В 1937 году самым главным потрясением для Щусева стало предательство. Нож в спину ему всадили те, на кого он более всего надеялся, — ученики и помощники, заставившие забыть о таком понятии как людская благодарность. Верно говорят в народе: «Не делай добра — не получишь зла». Некоторых из них, приходивших извиняться уже потом, когда все это закончилось, он так и не простил. Он даже в Союз архитекторов не вернулся, о чем зодчего упрашивали те самые люди, кто ранее с позором выгнал его оттуда.

__УСЛОВИЕ ЗАДАНИЯ__: Переведите на английский язык следующее предложение из текста о Щусеве: «Он даже в Союз архитекторов не вернулся, о чем зодчего упрашивали те самые люди, кто ранее с позором выгнал его оттуда».

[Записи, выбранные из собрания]
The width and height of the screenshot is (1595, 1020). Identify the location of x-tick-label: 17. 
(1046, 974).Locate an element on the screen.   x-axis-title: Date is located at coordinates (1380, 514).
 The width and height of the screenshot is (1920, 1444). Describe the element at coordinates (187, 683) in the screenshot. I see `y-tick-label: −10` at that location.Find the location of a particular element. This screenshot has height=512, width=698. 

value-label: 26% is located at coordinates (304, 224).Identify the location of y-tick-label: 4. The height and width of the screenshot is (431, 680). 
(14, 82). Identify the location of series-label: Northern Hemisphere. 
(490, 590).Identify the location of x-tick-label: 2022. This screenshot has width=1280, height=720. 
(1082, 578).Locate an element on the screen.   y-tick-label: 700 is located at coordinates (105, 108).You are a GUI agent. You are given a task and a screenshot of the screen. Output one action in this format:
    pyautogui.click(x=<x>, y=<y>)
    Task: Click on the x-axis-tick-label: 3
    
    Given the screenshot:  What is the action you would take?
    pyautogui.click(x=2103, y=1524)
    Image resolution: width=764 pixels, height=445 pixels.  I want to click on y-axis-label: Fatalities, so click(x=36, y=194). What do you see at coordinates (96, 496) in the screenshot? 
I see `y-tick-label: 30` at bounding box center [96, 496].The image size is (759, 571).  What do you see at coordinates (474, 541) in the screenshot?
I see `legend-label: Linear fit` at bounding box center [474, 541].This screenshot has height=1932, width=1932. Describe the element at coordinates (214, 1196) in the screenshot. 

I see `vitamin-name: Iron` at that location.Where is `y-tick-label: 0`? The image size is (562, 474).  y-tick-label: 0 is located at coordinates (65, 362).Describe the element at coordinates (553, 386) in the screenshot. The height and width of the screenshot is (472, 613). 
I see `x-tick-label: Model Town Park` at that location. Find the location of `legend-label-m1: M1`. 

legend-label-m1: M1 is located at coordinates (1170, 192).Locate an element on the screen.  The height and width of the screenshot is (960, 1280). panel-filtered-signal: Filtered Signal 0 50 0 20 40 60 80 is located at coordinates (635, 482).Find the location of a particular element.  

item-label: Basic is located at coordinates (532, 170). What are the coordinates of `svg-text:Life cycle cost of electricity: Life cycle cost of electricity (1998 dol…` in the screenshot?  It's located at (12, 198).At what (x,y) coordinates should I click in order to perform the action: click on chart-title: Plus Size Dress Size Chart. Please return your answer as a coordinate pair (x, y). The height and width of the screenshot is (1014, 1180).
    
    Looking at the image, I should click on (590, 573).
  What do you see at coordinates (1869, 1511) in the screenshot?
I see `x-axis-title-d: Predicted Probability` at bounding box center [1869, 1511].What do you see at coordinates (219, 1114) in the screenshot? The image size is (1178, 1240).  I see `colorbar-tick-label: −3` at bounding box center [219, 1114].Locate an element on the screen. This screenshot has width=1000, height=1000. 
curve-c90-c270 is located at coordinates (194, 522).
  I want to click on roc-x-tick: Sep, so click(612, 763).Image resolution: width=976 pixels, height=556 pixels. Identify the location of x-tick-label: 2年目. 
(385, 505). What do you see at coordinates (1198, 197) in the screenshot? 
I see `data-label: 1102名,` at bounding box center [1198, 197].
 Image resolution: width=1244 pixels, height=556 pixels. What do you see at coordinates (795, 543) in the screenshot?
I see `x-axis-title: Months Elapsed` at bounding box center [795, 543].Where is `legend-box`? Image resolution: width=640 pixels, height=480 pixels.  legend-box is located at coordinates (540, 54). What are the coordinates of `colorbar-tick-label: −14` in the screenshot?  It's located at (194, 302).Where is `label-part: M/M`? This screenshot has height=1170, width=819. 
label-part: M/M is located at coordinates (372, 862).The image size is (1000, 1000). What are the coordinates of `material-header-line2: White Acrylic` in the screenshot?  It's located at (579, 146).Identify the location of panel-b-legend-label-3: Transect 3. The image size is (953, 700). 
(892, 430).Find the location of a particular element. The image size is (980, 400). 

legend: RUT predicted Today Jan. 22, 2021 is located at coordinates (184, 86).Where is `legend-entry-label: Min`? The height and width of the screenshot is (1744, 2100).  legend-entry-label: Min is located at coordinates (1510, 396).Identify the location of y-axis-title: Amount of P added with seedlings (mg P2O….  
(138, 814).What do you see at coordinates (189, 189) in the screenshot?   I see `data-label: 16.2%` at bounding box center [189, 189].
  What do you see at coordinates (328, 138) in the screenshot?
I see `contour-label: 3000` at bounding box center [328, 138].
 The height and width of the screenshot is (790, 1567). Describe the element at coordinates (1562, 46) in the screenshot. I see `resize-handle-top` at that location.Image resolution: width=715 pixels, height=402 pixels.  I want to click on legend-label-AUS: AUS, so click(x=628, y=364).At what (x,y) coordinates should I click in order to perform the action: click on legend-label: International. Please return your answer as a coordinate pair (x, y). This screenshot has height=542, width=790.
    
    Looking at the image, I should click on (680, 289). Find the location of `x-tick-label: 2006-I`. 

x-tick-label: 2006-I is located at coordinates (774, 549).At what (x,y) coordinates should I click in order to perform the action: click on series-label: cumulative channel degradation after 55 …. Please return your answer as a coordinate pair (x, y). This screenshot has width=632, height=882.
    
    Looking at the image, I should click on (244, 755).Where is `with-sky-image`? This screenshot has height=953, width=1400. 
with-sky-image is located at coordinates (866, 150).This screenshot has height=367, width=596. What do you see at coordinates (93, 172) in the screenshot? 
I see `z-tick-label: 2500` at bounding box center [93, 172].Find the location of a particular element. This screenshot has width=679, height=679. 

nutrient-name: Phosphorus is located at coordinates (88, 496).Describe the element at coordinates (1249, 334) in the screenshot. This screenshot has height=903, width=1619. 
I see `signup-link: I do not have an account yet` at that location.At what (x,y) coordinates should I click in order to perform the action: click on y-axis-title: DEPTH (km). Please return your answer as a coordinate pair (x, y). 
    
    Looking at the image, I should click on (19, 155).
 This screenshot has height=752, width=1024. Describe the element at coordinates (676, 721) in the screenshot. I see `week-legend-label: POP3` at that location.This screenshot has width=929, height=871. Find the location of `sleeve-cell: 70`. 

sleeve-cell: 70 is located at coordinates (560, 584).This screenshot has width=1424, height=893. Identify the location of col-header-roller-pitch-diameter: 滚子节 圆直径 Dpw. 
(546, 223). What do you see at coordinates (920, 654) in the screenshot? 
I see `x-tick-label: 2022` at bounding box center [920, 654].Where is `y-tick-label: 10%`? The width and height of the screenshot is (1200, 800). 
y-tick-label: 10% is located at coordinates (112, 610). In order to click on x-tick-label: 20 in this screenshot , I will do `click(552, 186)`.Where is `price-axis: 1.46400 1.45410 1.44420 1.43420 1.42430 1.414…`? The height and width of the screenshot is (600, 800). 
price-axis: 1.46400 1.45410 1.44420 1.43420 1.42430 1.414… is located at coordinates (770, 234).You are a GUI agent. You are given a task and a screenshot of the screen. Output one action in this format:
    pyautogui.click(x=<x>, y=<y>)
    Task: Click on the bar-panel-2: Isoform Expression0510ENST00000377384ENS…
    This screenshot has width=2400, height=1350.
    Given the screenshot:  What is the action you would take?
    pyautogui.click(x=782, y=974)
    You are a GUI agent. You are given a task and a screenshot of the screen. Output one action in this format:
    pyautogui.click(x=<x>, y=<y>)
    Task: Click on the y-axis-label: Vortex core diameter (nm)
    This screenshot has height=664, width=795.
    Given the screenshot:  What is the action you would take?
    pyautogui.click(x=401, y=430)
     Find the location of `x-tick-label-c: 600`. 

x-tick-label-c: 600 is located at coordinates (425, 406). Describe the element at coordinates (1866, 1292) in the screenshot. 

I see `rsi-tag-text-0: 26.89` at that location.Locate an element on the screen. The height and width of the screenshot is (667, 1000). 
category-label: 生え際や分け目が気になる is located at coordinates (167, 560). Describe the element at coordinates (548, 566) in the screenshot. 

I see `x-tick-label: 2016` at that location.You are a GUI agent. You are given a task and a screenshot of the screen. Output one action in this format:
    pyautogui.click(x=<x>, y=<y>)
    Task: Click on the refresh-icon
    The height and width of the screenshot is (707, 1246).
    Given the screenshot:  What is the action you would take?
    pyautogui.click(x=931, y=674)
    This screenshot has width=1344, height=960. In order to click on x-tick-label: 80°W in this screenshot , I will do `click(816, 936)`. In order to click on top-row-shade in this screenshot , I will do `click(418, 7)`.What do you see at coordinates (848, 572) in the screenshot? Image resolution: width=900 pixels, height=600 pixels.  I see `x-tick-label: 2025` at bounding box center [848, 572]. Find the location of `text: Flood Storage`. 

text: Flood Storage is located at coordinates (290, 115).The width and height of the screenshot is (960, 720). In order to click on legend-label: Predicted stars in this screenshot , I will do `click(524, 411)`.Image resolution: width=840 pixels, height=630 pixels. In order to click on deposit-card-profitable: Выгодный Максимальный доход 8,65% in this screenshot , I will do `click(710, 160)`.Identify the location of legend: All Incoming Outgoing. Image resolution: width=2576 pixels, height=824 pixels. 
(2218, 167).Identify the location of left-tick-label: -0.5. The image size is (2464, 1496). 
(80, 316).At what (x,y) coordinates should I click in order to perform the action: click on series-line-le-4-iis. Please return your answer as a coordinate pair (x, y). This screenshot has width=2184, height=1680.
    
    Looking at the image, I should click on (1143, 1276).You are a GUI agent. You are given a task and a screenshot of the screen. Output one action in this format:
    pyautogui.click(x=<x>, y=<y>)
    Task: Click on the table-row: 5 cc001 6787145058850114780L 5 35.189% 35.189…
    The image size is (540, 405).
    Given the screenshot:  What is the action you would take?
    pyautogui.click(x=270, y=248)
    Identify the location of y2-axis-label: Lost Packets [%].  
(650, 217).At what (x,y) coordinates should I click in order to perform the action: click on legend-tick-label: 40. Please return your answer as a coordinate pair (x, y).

__ВАШ ОТВЕТ__: He did not even return to the Union of Architects, although the architect was begged to do so by the very people who had earlier expelled him from it in disgrace.